[Passage provided Boundary: Start]

The Supreme Court reinstated limits on Idaho’s near-total abortion ban on Thursday.
Idaho’s trigger law banning nearly all abortions went into effect after the Supreme Court overturned Roe v. Wade in June 2022, prompting the DOJ to file a lawsuit later that year. The DOJ argues that, in certain circumstances, Idaho’s ban conflicts with the Emergency Medical Treatment and Active Labor Act‘s (EMTALA) mandate for doctors to provide emergency “stabilizing care,” which they claim can include abortions.
“The writs of certiorari before judgment are dismissed as improvidently granted, and the stays entered by the Court on January 5, 2024, are vacated,” the order reads.
The ruling means an injunction on Idaho’s law put in place by a district court will remain in effect. The injunction prevents Idaho “from enforcing its abortion ban when the termination of a pregnancy is needed to prevent serious harms to a woman’s health,” Justice Elena Kagan wrote in a concurring opinion.
When the Supreme Court agreed to take the case in January, they paused the lower court’s injunction, allowing Idaho’s abortion ban to remain in effect until they issued their ruling.
Idaho’s law bans all abortions except for those deemed necessary to save the life of the mother and in the case of rape or incest.
In a concurring opinion joined by Chief Justice John Roberts and Justice Brett Kavanaugh, Justice Amy Coney Barrett explained that it would be “imprudent” for the Court to answer the central dispute in the case now.

[Passage provided Boundary: End]

### Problem A
Answer these questions from the article on the Idaho abortion ruling above, one answer per line:
(i) In what month and year did the Supreme Court overturn Roe v. Wade?
(ii) On what date did the Court enter the stays that its order now vacates?
(iii) Which two justices joined Justice Amy Coney Barrett's concurring opinion?
### Problem B
Extract the portion of the article on the Idaho abortion ruling that runs from "The ruling means" up to and including "a concurring opinion.", word for word.
### Problem C
Continue the article on the Idaho abortion ruling, picking up after its final sentence.

[Data excerpt Boundary: Start]

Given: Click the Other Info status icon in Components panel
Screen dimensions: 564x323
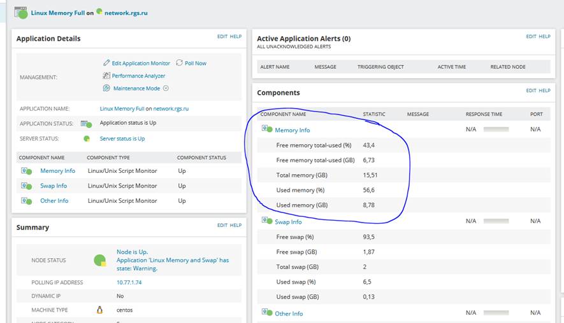Looking at the screenshot, I should click(267, 313).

[Data excerpt Boundary: End]

### Task result A
(i) June 2022
(ii) January 5, 2024
(iii) Chief Justice John Roberts and Justice Brett Kavanaugh

### Task result B
The ruling means an injunction on Idaho’s law put in place by a district court will remain in effect. The injunction prevents Idaho “from enforcing its abortion ban when the termination of a pregnancy is needed to prevent serious harms to a woman’s health,” Justice Elena Kagan wrote in a concurring opinion.

### Task result C
“The parties dispute whether EMTALA requires hospitals to provide abortions—or any other treatment forbidden by state law—as necessary stabilizing care,” Barrett wrote.
“Since this suit began in the District Court, Idaho law has significantly changed—twice,” she wrote. “And since we granted certiorari, the parties’ litigating positions have rendered the scope of the dispute unclear, at best.”
In his dissent joined by Justices Clarence Thomas and Neil Gorsuch, Justice Samuel Alito wrote that the majority’s “about-face” on its decision to consider the central issue in the case is “baffling.” He wrote that the underlying issue “is a straightforward question of statutory interpretation.”
“Apparently, the Court has simply lost the will to decide the easy but emotional and highly politicized question that the case presents,” he wrote. “That is regrettable.”
During oral arguments in April, Alito and Gorsuch questioned the DOJ about why EMTALA uses the phrase “unborn child” and asked how, in light of this, it would make sense to force doctors to perform an abortion.
Alito wrote in his dissent that the “Government’s preemption theory is plainly unsound.”
“Far from requiring hospitals to perform abortions, EMTALA’s text unambiguously demands that Medicare-funded hospitals protect the health of both a pregnant woman and her ‘unborn child,’” he wrote.
The ruling in the case was briefly posted on the Court’s website Wednesday, though a Supreme Court spokesperson confirmed it had not yet been released.